GAO lashes U.S. effort to employ Russian weapons scientists
Energy Department program was intended to keep scientists from selling information or assistance to other nations.
WASHINGTON -- A U.S. program intended to keep Russian weapons scientists employed and prevent them from selling information or assistance to other nations has directed significant amounts of money to scientists not claiming to have weapons-related experience, the Government Accountability Office reported Friday.
Also, about 15 percent of the scientists involved in the cases GAO auditors looked at were born in 1970 or later, making them too young to have had a hand in Soviet-era WMD efforts.
"This is contrary to the original intent of the program, which was to reduce the proliferation risk posed by Soviet-era weapons scientists," government auditors wrote in the report (GAO-08-189).
Following the collapse of the Soviet Union in 1991, there was a growing concern that indigent but experienced former Soviet scientists could spread the knowledge necessary for nuclear, chemical or biological weapons programs.
To mitigate potential proliferation risks, the Energy Department in 1994 established the Initiatives for Proliferation Prevention to engage former Soviet scientists in nonmilitary work in the short term and in the longer term create sustainable private sector employment.
More than a decade later, however, the GAO report calls for the Energy Department to seriously re-evaluate the program and come up with a strategy to discontinue the efforts.
"DOE has not developed an exit strategy for the IPP program, even though officials from the Russian government, Russian and Ukrainian institutes, and U.S. companies raised questions about the continuing need for the program," government auditors write.
One senior Russian atomic official told GAO investigators that his nation's reinvigorated economy has pushed the program into irrelevance and that scientists there no longer pose a proliferation risk.
In fiscal 2007, Congress appropriated $28 million for the program. "Due to the serious nature of these finding, we recommend that DOE perform a comprehensive reassessment of the IPP program to help Congress determine whether to continue to fund the program," auditors wrote.

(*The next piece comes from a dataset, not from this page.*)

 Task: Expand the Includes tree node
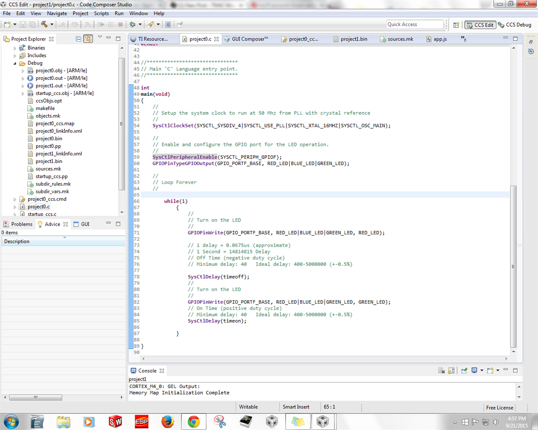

While agreeing with a number of the GAO recommendations, such as the call for more rigorous documentation to establish scientists' WMD background and better ways to measure the number of private sector jobs created, the Energy Department's National Nuclear Security Administration disagreed with the report's overall conclusion.
The administration, which oversees the programs, disputes the final GAO recommendation that the necessity of the program be reassessed, its associate administrator wrote in a letter drafted in response to the report.
As of April 2007, the Energy Department claimed to have engaged nearly 17,000 scientists in Russia and other countries, but the Government Accountability Office report points out that this includes both those with and without weapons-related experience.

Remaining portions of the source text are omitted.